Several key issues are relevant to the energy sector.
On 3 January 2018, came into force Directive 2014/65/EU of the European Parliament and of the Council of 15 May 2014 on markets in financial instruments and amending Directive 2002/92/EC and Directive 2011/61/EU (MiFID 2), which is a legal act primarily concerning financial markets, but also affecting companies from the energy sector.
Several key issues are relevant to the energy sector. Firstly, emission allowances and derivatives based on emission allowances have been unconditionally included in the list of financial instruments. Also, to the list were added commodity derivatives (including forward contracts for electricity and gas), which are equivalent to contracts concluded on organised markets, i.e. regulated markets, MTFs and OTFs. An exception will be the contracts traded on the OTF markets, settled by physical delivery, concerning the so-called wholesale energy products - i.e. transactions concerning electricity and gas falling within the scope of the REMIT regulation (the so-called REMIT carve-out).

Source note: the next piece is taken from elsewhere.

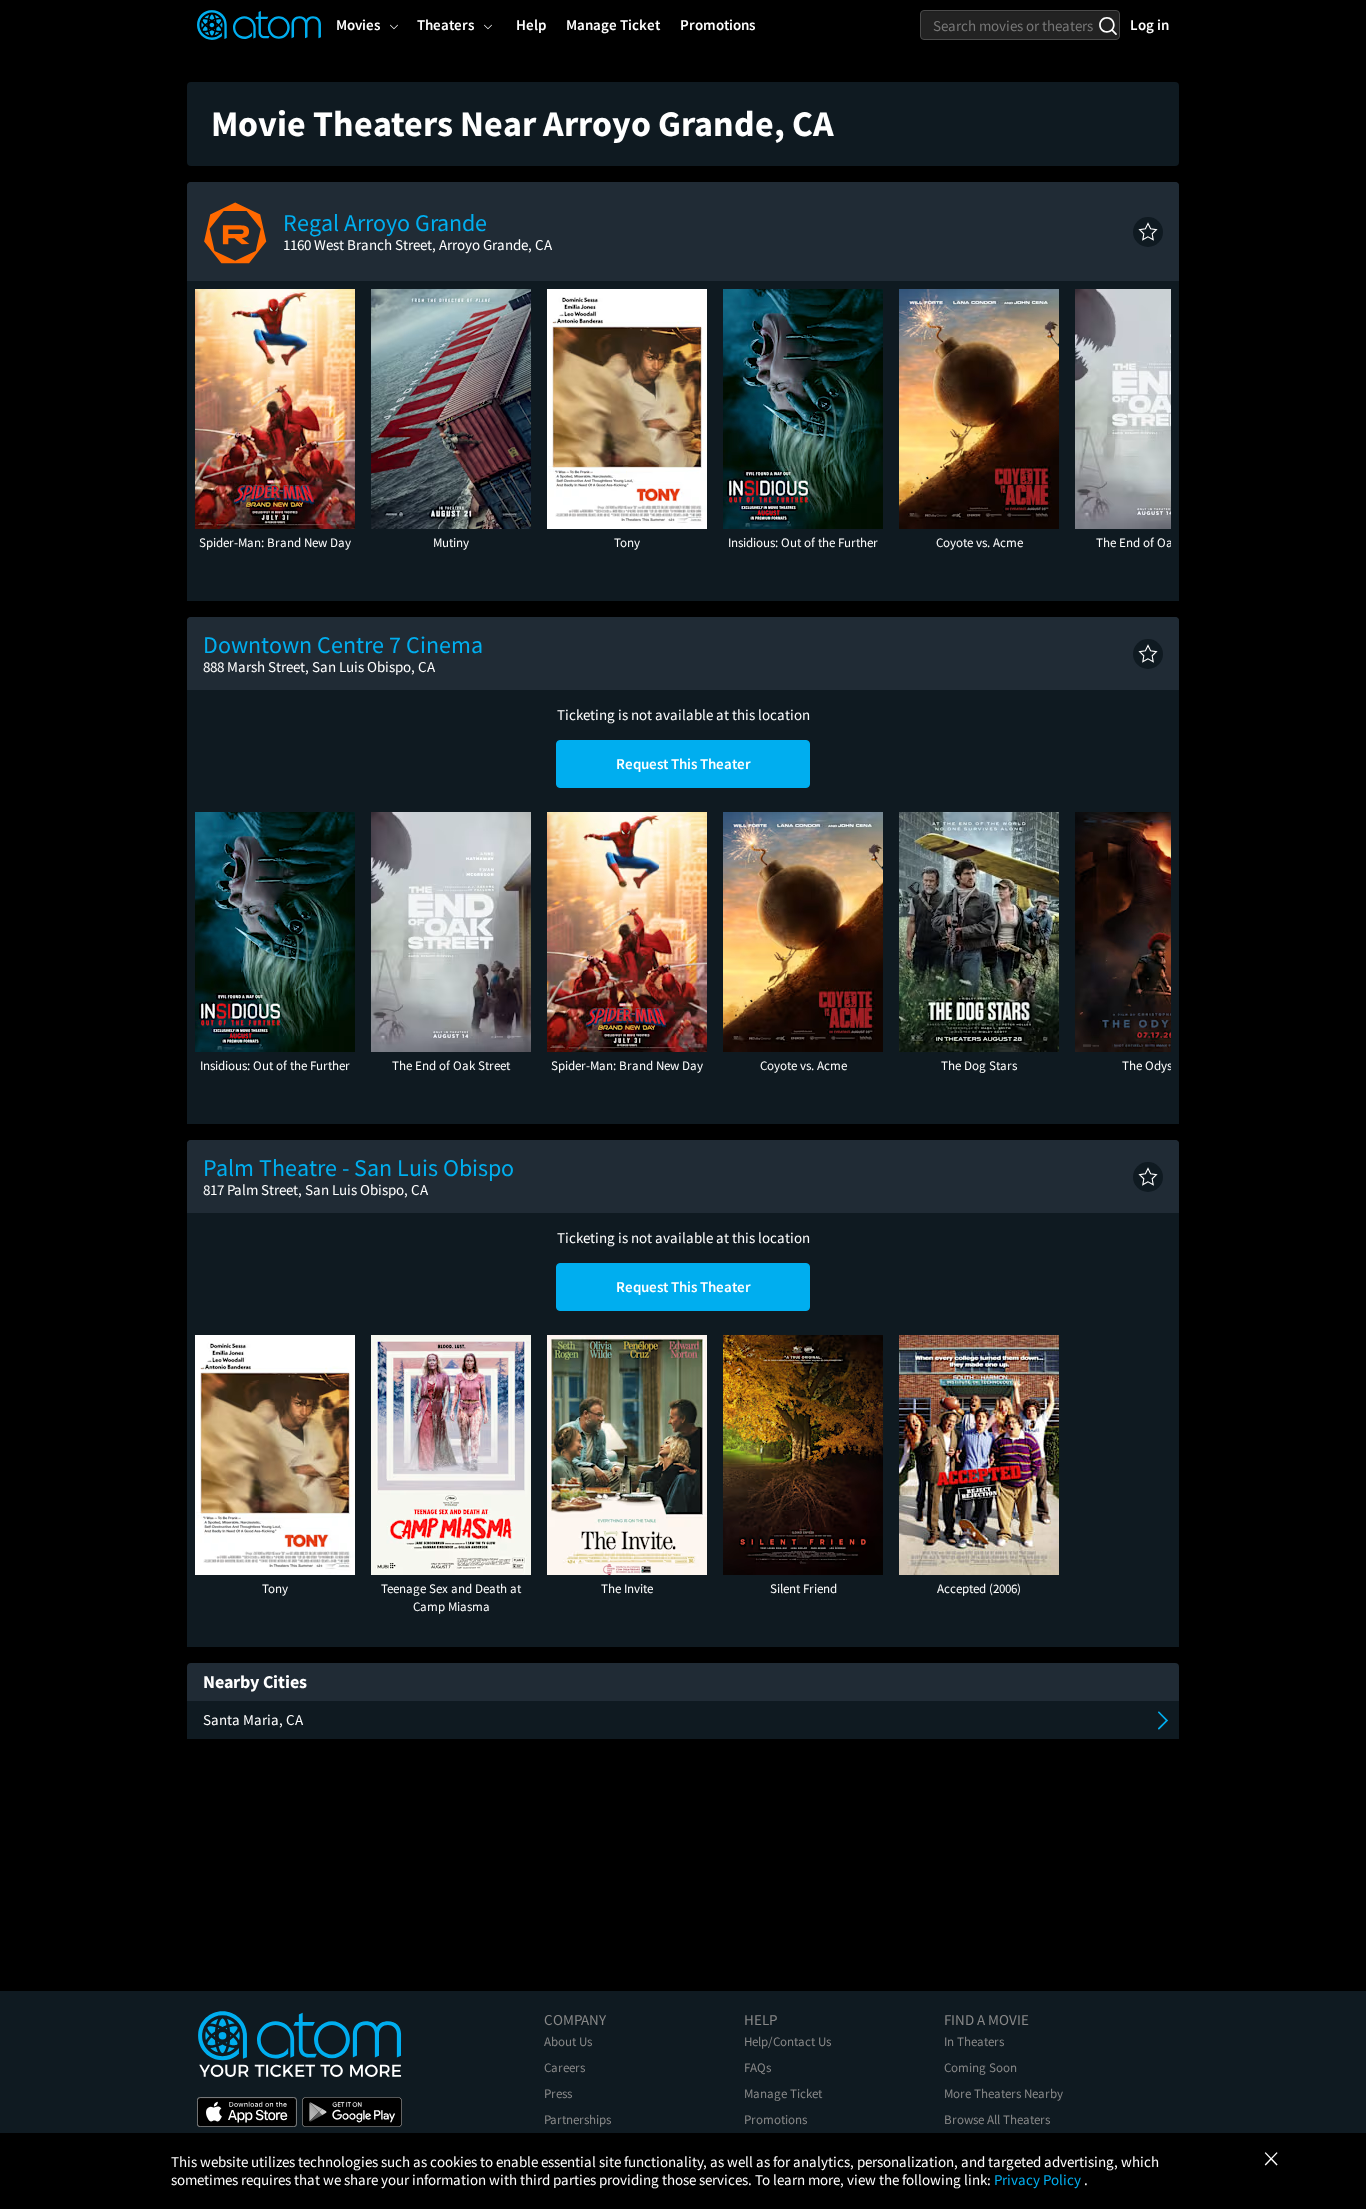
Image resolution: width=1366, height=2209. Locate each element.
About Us (568, 2041)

Classification of certain products as financial instruments will have an impact on the rules of trading in these instruments – conditions of trading, security and clearing. As a consequence, the existing Commodity Forward Instruments Market operated by TGE S.A. will ultimately be transformed into an OTF (organised trading platform). MiFID 2 also amended the rules for exemptions from the need to obtain permits from the financial supervision authority (KNF) to conduct brokerage activities with respect to financial instruments.
As a result of this change, energy companies had to analyse their activities and adapt to the new requirements, or decide to obtain the status of an investment firm. MiFID 2 was implemented into the Polish legal system by the Act of 1 March 2018 amending the Act on trading in financial instruments and certain other acts, which entered into force on 21 April 2018.